Data extracted from a collection:
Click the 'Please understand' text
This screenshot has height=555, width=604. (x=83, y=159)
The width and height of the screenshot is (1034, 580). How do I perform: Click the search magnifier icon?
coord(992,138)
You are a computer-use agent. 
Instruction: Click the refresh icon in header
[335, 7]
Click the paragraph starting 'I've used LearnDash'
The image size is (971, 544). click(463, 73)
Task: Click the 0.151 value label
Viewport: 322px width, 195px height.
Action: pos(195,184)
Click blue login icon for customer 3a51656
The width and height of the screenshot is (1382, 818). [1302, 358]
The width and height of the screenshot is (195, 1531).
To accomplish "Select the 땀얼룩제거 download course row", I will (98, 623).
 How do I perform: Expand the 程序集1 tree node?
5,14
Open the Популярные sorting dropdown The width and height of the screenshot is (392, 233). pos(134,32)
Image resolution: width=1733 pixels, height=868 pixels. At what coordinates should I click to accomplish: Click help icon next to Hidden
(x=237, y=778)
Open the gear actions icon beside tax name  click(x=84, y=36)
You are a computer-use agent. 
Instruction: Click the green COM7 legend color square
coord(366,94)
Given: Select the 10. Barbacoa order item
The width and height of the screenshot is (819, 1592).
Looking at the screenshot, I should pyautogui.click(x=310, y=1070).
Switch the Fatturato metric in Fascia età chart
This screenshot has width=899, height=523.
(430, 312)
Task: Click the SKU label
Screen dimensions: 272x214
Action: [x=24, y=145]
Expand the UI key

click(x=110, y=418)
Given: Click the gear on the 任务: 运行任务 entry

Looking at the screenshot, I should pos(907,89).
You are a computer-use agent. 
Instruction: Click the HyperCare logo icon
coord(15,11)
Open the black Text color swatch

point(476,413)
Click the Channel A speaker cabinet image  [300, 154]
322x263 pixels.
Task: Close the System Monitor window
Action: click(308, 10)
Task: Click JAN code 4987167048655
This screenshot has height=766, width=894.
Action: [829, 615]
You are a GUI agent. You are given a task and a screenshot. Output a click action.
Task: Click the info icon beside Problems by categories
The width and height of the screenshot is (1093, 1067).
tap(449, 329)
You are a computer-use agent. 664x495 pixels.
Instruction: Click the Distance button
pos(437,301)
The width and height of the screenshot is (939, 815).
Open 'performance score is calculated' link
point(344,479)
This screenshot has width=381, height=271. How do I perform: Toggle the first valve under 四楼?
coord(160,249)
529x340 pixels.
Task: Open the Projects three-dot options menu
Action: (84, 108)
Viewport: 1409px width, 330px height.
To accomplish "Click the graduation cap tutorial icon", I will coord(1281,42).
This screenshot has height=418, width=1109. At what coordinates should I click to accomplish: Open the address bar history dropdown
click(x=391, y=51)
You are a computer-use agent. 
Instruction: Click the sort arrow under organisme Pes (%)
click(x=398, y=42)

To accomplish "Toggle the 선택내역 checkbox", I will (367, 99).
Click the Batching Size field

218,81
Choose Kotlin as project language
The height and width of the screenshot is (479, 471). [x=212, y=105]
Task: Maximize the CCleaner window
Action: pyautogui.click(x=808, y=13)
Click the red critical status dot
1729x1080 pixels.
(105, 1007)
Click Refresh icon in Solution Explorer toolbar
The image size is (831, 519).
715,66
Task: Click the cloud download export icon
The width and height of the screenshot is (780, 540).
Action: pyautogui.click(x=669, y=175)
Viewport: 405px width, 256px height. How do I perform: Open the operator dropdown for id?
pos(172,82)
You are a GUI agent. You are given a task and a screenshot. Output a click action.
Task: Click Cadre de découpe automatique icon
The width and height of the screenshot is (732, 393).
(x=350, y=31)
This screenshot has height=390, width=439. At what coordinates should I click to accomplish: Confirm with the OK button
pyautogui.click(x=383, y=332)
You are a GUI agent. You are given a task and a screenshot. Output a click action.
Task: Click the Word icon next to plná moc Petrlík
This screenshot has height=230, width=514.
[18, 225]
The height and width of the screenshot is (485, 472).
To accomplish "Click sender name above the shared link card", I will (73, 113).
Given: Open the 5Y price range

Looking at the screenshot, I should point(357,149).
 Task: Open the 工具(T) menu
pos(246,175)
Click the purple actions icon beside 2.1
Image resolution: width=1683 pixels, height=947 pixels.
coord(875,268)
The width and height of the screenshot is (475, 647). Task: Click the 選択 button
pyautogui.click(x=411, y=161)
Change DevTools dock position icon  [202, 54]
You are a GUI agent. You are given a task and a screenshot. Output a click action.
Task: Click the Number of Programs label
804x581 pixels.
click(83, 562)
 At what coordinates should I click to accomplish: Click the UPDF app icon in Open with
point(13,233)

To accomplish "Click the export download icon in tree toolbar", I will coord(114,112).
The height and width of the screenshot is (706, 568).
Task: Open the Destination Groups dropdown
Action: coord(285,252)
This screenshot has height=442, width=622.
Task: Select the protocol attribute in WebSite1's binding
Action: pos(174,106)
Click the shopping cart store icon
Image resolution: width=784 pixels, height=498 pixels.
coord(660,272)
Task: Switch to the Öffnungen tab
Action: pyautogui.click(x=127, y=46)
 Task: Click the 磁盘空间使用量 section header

* **WORK TASK**
A word-for-word copy of the data is what should be returned.

* **TASK ANSWER**
Click the 'Please understand' text
This screenshot has height=555, width=604. (x=83, y=159)
The width and height of the screenshot is (1034, 580). How do I perform: Click the search magnifier icon?
coord(992,138)
You are a computer-use agent. 
Instruction: Click the refresh icon in header
[335, 7]
Click the paragraph starting 'I've used LearnDash'
The image size is (971, 544). click(463, 73)
Task: Click the 0.151 value label
Viewport: 322px width, 195px height.
Action: pos(195,184)
Click blue login icon for customer 3a51656
The width and height of the screenshot is (1382, 818). [1302, 358]
The width and height of the screenshot is (195, 1531).
To accomplish "Select the 땀얼룩제거 download course row", I will (98, 623).
 How do I perform: Expand the 程序集1 tree node?
5,14
Open the Популярные sorting dropdown The width and height of the screenshot is (392, 233). pos(134,32)
Image resolution: width=1733 pixels, height=868 pixels. At what coordinates should I click to accomplish: Click help icon next to Hidden
(x=237, y=778)
Open the gear actions icon beside tax name  click(x=84, y=36)
You are a computer-use agent. 
Instruction: Click the green COM7 legend color square
coord(366,94)
Given: Select the 10. Barbacoa order item
The width and height of the screenshot is (819, 1592).
Looking at the screenshot, I should pyautogui.click(x=310, y=1070).
Switch the Fatturato metric in Fascia età chart
This screenshot has width=899, height=523.
(430, 312)
Task: Click the SKU label
Screen dimensions: 272x214
Action: [x=24, y=145]
Expand the UI key

click(x=110, y=418)
Given: Click the gear on the 任务: 运行任务 entry

Looking at the screenshot, I should pos(907,89).
You are a computer-use agent. 
Instruction: Click the HyperCare logo icon
coord(15,11)
Open the black Text color swatch

point(476,413)
Click the Channel A speaker cabinet image  [300, 154]
322x263 pixels.
Task: Close the System Monitor window
Action: click(308, 10)
Task: Click JAN code 4987167048655
This screenshot has height=766, width=894.
Action: [829, 615]
You are a GUI agent. You are given a task and a screenshot. Output a click action.
Task: Click the info icon beside Problems by categories
The width and height of the screenshot is (1093, 1067).
tap(449, 329)
You are a computer-use agent. 664x495 pixels.
Instruction: Click the Distance button
pos(437,301)
The width and height of the screenshot is (939, 815).
Open 'performance score is calculated' link
point(344,479)
This screenshot has width=381, height=271. How do I perform: Toggle the first valve under 四楼?
coord(160,249)
529x340 pixels.
Task: Open the Projects three-dot options menu
Action: (84, 108)
Viewport: 1409px width, 330px height.
To accomplish "Click the graduation cap tutorial icon", I will coord(1281,42).
This screenshot has height=418, width=1109. At what coordinates should I click to accomplish: Open the address bar history dropdown
click(x=391, y=51)
You are a computer-use agent. 
Instruction: Click the sort arrow under organisme Pes (%)
click(x=398, y=42)

To accomplish "Toggle the 선택내역 checkbox", I will (367, 99).
Click the Batching Size field

218,81
Choose Kotlin as project language
The height and width of the screenshot is (479, 471). [x=212, y=105]
Task: Maximize the CCleaner window
Action: pyautogui.click(x=808, y=13)
Click the red critical status dot
1729x1080 pixels.
(105, 1007)
Click Refresh icon in Solution Explorer toolbar
The image size is (831, 519).
715,66
Task: Click the cloud download export icon
The width and height of the screenshot is (780, 540).
Action: pyautogui.click(x=669, y=175)
Viewport: 405px width, 256px height. How do I perform: Open the operator dropdown for id?
pos(172,82)
You are a GUI agent. You are given a task and a screenshot. Output a click action.
Task: Click Cadre de découpe automatique icon
The width and height of the screenshot is (732, 393).
(x=350, y=31)
This screenshot has height=390, width=439. At what coordinates should I click to accomplish: Confirm with the OK button
pyautogui.click(x=383, y=332)
You are a GUI agent. You are given a task and a screenshot. Output a click action.
Task: Click the Word icon next to plná moc Petrlík
This screenshot has height=230, width=514.
[18, 225]
The height and width of the screenshot is (485, 472).
To accomplish "Click sender name above the shared link card", I will (73, 113).
Given: Open the 5Y price range

Looking at the screenshot, I should point(357,149).
 Task: Open the 工具(T) menu
pos(246,175)
Click the purple actions icon beside 2.1
Image resolution: width=1683 pixels, height=947 pixels.
coord(875,268)
The width and height of the screenshot is (475, 647). Task: Click the 選択 button
pyautogui.click(x=411, y=161)
Change DevTools dock position icon  [202, 54]
You are a GUI agent. You are given a task and a screenshot. Output a click action.
Task: Click the Number of Programs label
804x581 pixels.
click(83, 562)
 At what coordinates should I click to accomplish: Click the UPDF app icon in Open with
point(13,233)

To accomplish "Click the export download icon in tree toolbar", I will coord(114,112).
The height and width of the screenshot is (706, 568).
Task: Open the Destination Groups dropdown
Action: coord(285,252)
This screenshot has height=442, width=622.
Task: Select the protocol attribute in WebSite1's binding
Action: pos(174,106)
Click the shopping cart store icon
Image resolution: width=784 pixels, height=498 pixels.
coord(660,272)
Task: Switch to the Öffnungen tab
Action: pyautogui.click(x=127, y=46)
 Task: Click the 磁盘空间使用量 section header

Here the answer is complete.